The ACOG (American Congress of Obstetricians and Gynecologists) recognizes the fact that non-obstetric surgery during pregnancy is an issue medical professionals deal with on a daily basis. Before any non-obstetric surgery takes place, the ACOG suggests a consultation between the surgeon and obstetrician to ensure maternal-fetal health is protected during the procedure. If no prenatal care has been established or an alternative caregiver (midwife) is being used in place of an obstetrician, the surgeon may wish to call in an obstetrician for consultation before surgery.
Risks of Surgery to the Pregnancy
The risks of surgery for the pregnant woman are similar to those associated with surgery regardless of pregnancy. Infection, blood loss and death are among the most dangerous potential surgical side effects. Pregnancy-specific risks include fetal loss or preterm delivery.
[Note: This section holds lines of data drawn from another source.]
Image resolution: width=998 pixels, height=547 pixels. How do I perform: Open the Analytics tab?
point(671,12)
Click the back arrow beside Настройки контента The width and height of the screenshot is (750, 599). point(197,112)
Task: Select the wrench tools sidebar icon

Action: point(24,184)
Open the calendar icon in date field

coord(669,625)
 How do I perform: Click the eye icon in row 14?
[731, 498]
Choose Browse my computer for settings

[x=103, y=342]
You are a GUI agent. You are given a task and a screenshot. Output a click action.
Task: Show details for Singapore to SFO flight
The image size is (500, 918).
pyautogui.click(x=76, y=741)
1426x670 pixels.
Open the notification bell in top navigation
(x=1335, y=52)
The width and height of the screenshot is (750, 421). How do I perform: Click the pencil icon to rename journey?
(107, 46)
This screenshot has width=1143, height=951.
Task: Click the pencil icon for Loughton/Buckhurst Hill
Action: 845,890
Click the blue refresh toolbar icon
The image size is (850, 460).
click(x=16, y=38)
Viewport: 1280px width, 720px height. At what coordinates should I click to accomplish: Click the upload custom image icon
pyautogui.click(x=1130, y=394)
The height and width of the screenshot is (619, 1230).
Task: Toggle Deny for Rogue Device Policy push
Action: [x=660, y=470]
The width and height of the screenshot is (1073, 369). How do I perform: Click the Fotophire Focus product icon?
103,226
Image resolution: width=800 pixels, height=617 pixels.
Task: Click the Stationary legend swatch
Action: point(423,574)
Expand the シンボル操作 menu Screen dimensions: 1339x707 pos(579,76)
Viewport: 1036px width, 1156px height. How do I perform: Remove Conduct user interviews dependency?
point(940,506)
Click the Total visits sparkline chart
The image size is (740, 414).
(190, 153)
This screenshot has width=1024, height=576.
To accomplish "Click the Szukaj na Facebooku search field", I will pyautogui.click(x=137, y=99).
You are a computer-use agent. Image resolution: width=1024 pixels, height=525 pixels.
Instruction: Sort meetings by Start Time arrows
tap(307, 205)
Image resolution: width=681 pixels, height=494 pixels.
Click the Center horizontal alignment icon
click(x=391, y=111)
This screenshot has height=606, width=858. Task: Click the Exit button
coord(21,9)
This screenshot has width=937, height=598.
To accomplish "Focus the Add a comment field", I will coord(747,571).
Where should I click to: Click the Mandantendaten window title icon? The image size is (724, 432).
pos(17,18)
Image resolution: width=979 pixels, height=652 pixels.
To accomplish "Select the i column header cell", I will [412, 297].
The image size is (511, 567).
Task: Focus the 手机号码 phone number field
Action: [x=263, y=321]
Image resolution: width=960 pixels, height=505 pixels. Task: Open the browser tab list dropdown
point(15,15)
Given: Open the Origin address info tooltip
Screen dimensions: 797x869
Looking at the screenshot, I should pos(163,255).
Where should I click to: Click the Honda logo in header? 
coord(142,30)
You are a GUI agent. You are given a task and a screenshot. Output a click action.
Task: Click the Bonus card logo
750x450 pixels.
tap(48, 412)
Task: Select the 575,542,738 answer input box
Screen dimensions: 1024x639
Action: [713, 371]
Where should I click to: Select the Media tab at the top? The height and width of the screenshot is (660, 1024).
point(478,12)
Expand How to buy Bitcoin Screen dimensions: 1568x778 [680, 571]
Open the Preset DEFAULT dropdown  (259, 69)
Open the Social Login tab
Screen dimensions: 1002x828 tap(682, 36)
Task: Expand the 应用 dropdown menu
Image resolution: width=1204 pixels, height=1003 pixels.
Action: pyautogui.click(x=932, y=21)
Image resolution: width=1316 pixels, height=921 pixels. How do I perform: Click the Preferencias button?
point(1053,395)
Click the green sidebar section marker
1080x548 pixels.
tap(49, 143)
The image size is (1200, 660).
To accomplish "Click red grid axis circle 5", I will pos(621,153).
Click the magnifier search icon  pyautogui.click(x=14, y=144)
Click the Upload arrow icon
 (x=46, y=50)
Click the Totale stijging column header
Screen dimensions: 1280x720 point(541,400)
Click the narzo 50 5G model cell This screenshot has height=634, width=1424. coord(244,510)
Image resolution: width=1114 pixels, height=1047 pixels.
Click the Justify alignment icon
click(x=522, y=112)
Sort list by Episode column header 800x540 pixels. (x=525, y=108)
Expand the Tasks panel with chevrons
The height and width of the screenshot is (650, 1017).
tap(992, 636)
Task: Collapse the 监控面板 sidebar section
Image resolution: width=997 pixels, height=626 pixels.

Large-scale clinical trials have not been completed regarding the possible impact of non-obstetric surgery on pregnancy due to the relatively small number of pregnant women who undergo surgery. The lack of clinical trials means doctors have no specific recommendations to guide the surgical planning. Though no specific recommendations exist, the ACOG does suggest:
- Elective procedures requiring surgery should be postponed until after birth.
- Necessary surgical intervention should not be postponed at any stage of pregnancy.
- If possible, postpone surgery until the 2nd trimester to minimize risk of spontaneous abortion.
- An obstetrician should be present in the operating room during the procedure to monitor maternal-fetal health.
- Surgery should be performed at a hospital with pediatric services and a neonatal unit.
- An obstetrician with C-section training and hospital privileges should be notified of the surgery in case emergency C-section delivery is required.
- Monitor previable fetal heart rate with Doppler before and after surgery.
- Monitor viable fetal heart rate throughout surgery with a continuous fetal heart rate monitor.
- Monitor contractions throughout surgery if the fetus is viable.
Who Should be Involved in the Surgical Planning Team?
When establishing a surgical team for non-obstetric surgery during pregnancy, the primary care surgeon should include the anesthesiologist, primary-care obstetrician, hospital obstetrician (if primary-care does not have hospital privileges) and pediatric/neonatal staff. The idea is to correlate a plan of action should surgery have an unexpected effect on the pregnancy or fetus. The team should be prepared to deliver a viable fetus should such delivery be required during surgery. If surgery is medically necessary and no neonatal or pediatric department is available at the attending hospital, air travel to the nearest emergency facility should be immediately available upon request.